Rekommunalisierungswelle in der Ver- und Entsorgungsbranche

Galten noch vor einiger Zeit Public-Private-Partnership (PPP) Modelle im Zuge des Liberalisierungsprozesses als zukunftsweisend, so lässt sich nun eine Umkehrung dieses Trends beobachten. Nicht die privaten Unternehmen, sondern die Stadt- und Gemeindewerke genießen derzeit bei den Bürgern das größte Vertrauen. Dies gilt insbesondere in Bezug auf die Erbringung sensibler Aufgaben wie die Wasser- oder Energieversorgung.
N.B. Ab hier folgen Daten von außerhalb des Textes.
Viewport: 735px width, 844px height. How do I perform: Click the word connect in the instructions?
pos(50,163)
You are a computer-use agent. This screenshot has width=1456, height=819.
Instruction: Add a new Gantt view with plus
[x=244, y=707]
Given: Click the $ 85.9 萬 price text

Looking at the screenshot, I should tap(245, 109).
Die Herausforderung für die öffentlichen Unternehmen besteht nun vor allem darin, dieses Vertrauen auch zukünftig durch entsprechende Leistungen zu rechtfertigen. Dabei kann es nicht nur um die Gewährleistung einer hohen (Versorgungs) Qualität gehen, sondern auch um die Sicherstellung einer wirtschaftlichen Leistungserbringung. Dazu sind geeignete Strategien zu entwickeln und umzusetzen. Insbesondere interkommunale Kooperationen können hier, bei entsprechender Ausgestaltung, ein probates Mittel sein. Häufig zeigen sich allerdings bei der Umsetzung und operativen Ausgestaltung der Prozesse ungeahnte Schwierigkeiten, sind Kooperationen doch meistens Zweckbündnisse und keine Herzensangelegenheit. Um diesen Schwierigkeiten vorzubeugen und die angestrebten Ziele zu erreichen, erweist sich eine Unterstützung durch Fachexperten für die Begleitung von organisatorischen Veränderungsprozessen häufig als Schlüssel zum Erfolg.